School board members make decisions on challenging situations like book bans, handle community concerns around education, and manage school-related funds.
For many localities in Virginia, school board seats will be up for grabs this fall. That means you’ll be seeing a slew of candidates announce their bids for your vote in the coming months, if they haven’t started popping up already.
When you go to vote for a school board official, be sure to elect the candidate who aligns most with your values.
As Tiffany Van Der Hyde, executive director of We The People For Education, noted in a recent conversation with Dogwood about the importance of school board elections, “It’s their own backyard, it’s their own neighborhood school, school board races, it’s who’s at the end of your ballot.”
Sarah Gross, president of the board of We The People For Education, also expressed the importance of getting involved in the election process.
“For parents, the school board race is typically the most accessible for [them] to get effectively engaged around. The people who are running are your neighbors, and the people who should be running are your neighbors,” Gross said. “So continuing to have thoughtful, open minded conversations with you know, who’s on the playground with you, or who’s in the grocery line with you.”
School board members are the individuals that will be representing your voice at one of the most local of levels. They’re also the folks who make decisions in challenging school situations, handle community concerns around education, and manage school-related funds.
You’ve probably heard plenty lately about book bans in school classrooms and libraries. Many of those conversations—and ultimately decisions—come from members of the local school board.

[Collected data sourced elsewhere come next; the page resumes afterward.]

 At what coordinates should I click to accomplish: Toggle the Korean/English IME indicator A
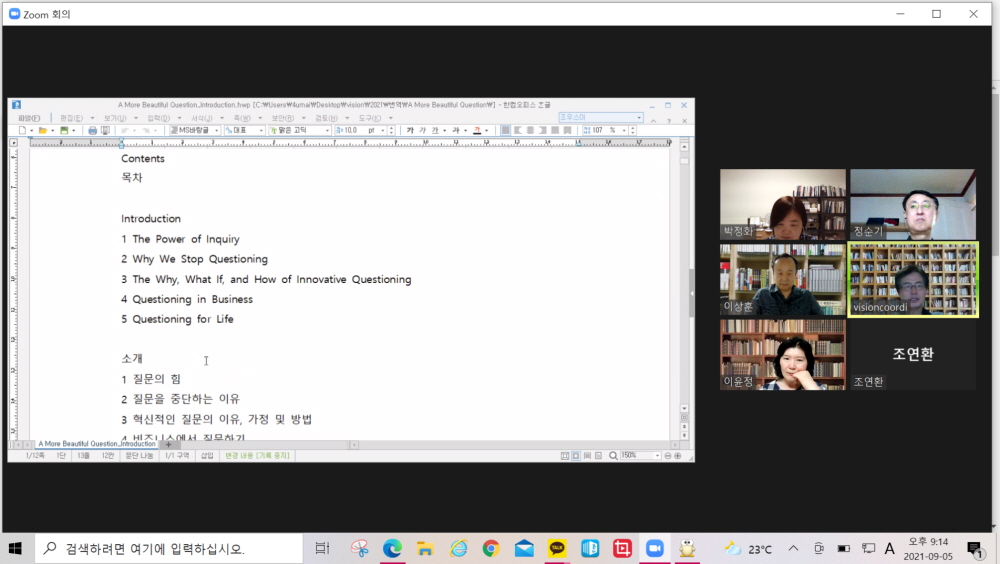[890, 548]

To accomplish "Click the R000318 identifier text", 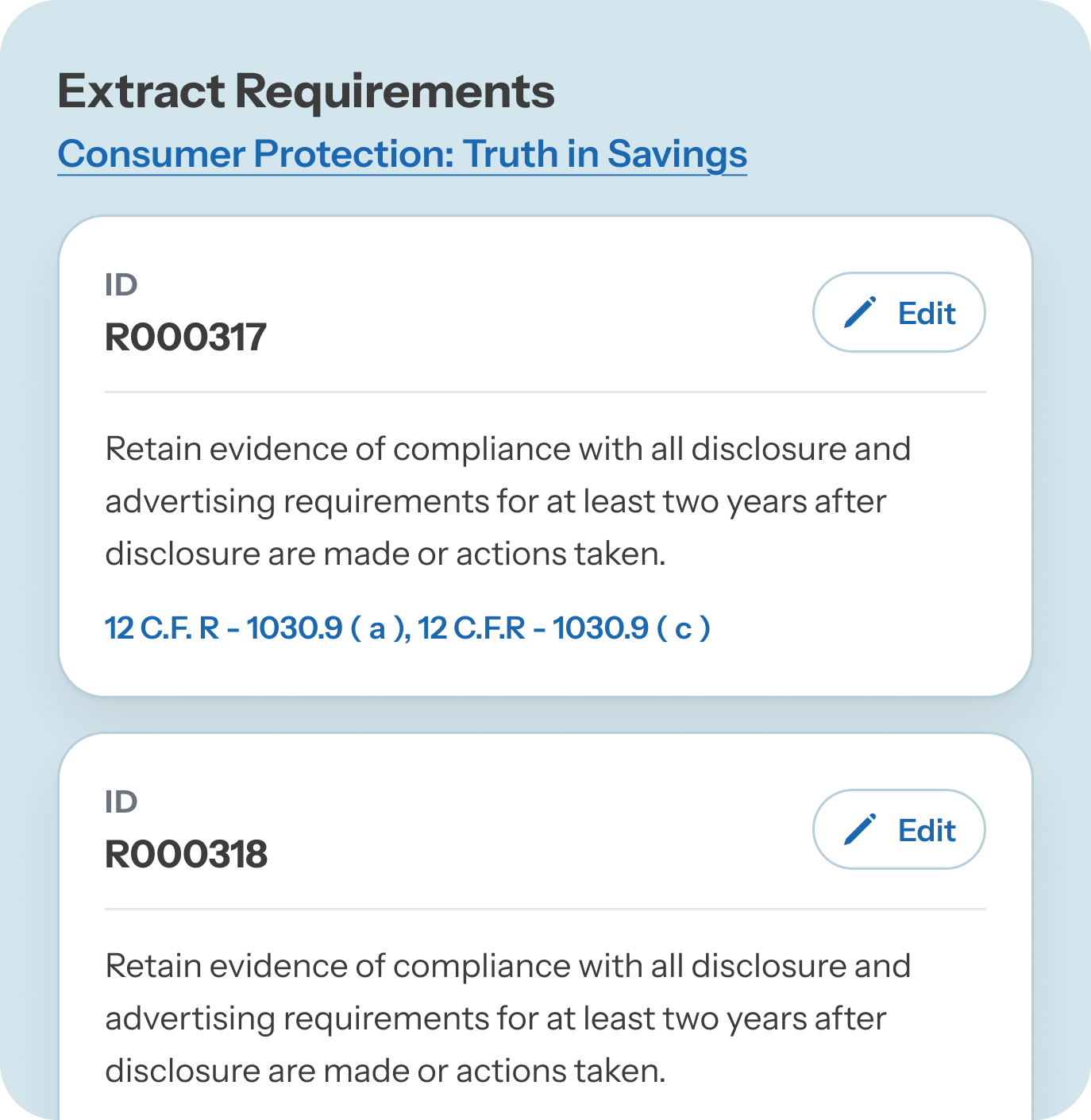I will 187,854.
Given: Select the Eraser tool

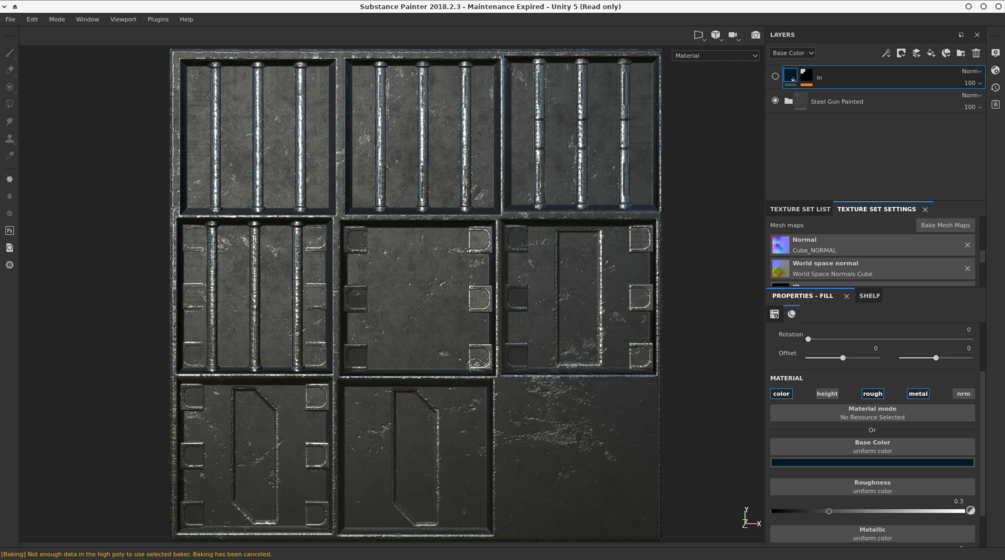Looking at the screenshot, I should point(10,70).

A controversy erupted in Loudoun County last year ahead of the locality’s school board race. Candidate Nick Gothard raised concerns about the incumbent member, Andrew Hoyler, voting to remove a book from the division’s libraries. Hoyler responded that the book he voted to ban received removal support on a bipartisan basis. Ultimately, neither individual won the school board seat; they lost to candidate Tiffany Polifko.
In January, the Madison County School Board voted to ban nearly two dozen titles from the local high school library. According to both The MadRapp Reporter and Bookstr, the 21 books came from a list of novels that Focus on the Family, a national ultra-conservative organization, deemed “unacceptable.” Three titles also popped up on the American Library Association’s 10 Most Challenged Books list between 2019 and 2021.
If you’ve ever sat through a school board meeting without being employed by the school system, chances are you were there to witness a student or staff member receiving a special honor—or you were there to make your voice heard about an issue that you felt passionate about.
School boards across the commonwealth open their meetings to public comment. Sometimes, parents, teachers, students, and caregivers come with positive remarks. However, many use the opportunity to express concerns while school board members listen to their observations.
While many school boards decline to speak to public comments, sometimes those one-sided conversations turn into local action. In December 2021, Richmond Public Schools (RPS) became the first division in Virginia to adopt a collective bargaining resolution for teachers. That decision came after more than an hour of public comment on the issue.
Other times, school boards choose to remain silent. That’s what happened in 2021 when Pittsylvania County Public Schools teachers came together at the first school board meeting of the calendar year to push for changes in the division.
During the meeting, a local teacher of 25 years called the climate against teachers toxic, exhausting, and unacceptable. Another pled for transparency about COVID exposure. A third raised concerns about COVID positivity numbers and their relation to in-person or virtual learning options.
By the end of the meeting, the local school board didn’t make any alterations based off of the concerns its employees raised.
Finances are a big responsibility that local school boards undertake each year. While the governor’s budget ultimately determines the amount school divisions will receive, it’s up to local elected officials—including those on the school board—to properly allocate those funds.
According to the Code of Virginia: “Each school board shall manage and control the funds made available to the school board for public schools and may incur costs and expenses.”
For many school systems, budgetary talks near the start of the COVID-19 pandemic involved getting laptops in the hands of their students and staff.
In spring 2020, the school board for Prince William County Public Schools made quick action toward equipping the division. In March, Babur Lateef, the local school board chairman, requested $5 million in emergency funding from the Prince William Board of County Supervisors. The ask was part of a larger $10 million plan to equip all high school students with a device to facilitate at-home learning, with the school division offering to cover the remaining funds.
Ahead of the fall 2020 semester, Brian Landers, the director for technology at Williamsburg-James City County Public Schools, went to the school board with a request for replacement laptops for students and staff, as well as insurance and extended services. The request came a month after the board backed a $1.7 million technology investment, paid for by CARES Act funding.
School board members play a critical role in representing the voice of the community at the local level and making decisions that affect students, teachers, and staff in their divisions.
“[It’s important to ensure] that parents have an understanding that their candidates are very accessible to them because they’re part of their community,” Gross said. “It’s very easy to have a conversation with a neighbor who’s running for school board to determine if they are going to effectively serve you and your family and having an understanding of what they stand for.”